BRIEF:
Going through the data below, copy out each line where the word "resolution" shows up.

[Pixel coordinate grounding data]
__________________________________________________

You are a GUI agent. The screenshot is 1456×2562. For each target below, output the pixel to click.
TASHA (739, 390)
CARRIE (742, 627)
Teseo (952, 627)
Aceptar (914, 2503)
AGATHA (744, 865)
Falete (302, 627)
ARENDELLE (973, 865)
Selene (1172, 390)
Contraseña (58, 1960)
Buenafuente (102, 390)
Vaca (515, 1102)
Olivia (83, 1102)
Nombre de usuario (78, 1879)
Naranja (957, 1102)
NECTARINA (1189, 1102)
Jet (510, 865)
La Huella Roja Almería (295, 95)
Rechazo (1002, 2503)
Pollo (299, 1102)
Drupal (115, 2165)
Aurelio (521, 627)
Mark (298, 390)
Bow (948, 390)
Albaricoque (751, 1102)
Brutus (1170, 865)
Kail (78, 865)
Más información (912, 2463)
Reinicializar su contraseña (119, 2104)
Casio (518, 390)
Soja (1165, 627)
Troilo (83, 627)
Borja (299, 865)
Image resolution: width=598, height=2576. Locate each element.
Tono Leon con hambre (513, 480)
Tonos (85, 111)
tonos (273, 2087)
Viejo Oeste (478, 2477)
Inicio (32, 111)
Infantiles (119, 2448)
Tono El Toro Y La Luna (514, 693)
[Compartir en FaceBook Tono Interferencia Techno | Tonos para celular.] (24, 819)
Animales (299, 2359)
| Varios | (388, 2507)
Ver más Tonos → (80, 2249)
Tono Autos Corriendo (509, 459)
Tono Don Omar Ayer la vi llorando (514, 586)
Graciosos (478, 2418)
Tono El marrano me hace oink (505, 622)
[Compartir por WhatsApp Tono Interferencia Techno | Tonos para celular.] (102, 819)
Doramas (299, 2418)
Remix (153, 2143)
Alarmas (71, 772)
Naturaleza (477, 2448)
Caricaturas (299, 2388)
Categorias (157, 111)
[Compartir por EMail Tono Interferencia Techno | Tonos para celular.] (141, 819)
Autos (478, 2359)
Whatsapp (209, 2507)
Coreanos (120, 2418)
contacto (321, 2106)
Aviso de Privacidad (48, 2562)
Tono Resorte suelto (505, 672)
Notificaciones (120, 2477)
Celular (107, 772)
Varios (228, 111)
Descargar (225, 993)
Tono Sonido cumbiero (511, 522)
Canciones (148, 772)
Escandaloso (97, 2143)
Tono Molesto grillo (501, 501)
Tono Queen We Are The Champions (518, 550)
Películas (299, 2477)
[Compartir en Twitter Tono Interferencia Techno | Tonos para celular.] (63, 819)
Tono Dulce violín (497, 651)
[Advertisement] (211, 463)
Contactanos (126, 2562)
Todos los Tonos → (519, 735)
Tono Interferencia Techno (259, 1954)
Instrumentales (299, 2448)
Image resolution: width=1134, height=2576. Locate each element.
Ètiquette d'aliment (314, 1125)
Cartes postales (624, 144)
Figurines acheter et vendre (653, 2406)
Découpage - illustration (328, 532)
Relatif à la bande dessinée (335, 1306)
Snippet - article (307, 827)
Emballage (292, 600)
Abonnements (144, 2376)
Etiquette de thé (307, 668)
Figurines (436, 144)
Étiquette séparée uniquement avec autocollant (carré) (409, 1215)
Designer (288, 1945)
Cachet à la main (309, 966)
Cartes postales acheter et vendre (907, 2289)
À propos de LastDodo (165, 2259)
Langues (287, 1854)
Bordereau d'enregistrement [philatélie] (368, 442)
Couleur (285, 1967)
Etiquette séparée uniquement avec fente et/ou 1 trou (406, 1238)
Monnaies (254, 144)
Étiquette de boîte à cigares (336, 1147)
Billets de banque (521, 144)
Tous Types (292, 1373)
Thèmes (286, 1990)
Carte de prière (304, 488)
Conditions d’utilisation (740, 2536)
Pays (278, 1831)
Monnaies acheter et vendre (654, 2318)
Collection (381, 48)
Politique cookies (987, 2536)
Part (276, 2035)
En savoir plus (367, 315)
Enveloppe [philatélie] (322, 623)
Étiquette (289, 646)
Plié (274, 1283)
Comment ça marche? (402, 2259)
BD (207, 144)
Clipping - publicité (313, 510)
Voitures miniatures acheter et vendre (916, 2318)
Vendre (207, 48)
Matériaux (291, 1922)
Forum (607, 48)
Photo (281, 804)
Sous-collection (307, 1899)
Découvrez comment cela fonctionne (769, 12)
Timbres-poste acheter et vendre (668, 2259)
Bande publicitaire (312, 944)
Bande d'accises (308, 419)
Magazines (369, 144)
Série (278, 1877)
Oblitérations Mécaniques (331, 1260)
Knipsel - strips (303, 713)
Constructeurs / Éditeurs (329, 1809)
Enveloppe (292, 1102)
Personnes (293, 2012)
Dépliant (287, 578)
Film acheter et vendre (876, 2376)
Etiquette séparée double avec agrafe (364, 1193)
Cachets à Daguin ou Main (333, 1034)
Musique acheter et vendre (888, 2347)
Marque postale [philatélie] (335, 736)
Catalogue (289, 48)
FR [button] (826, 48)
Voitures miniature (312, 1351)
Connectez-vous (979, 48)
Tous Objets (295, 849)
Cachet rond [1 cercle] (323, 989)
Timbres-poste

__________________________________________________

ANSWER BOX:
Image resolution: width=598, height=2576. Locate each element.
Image resolution: width=1134, height=2576. Locate each element.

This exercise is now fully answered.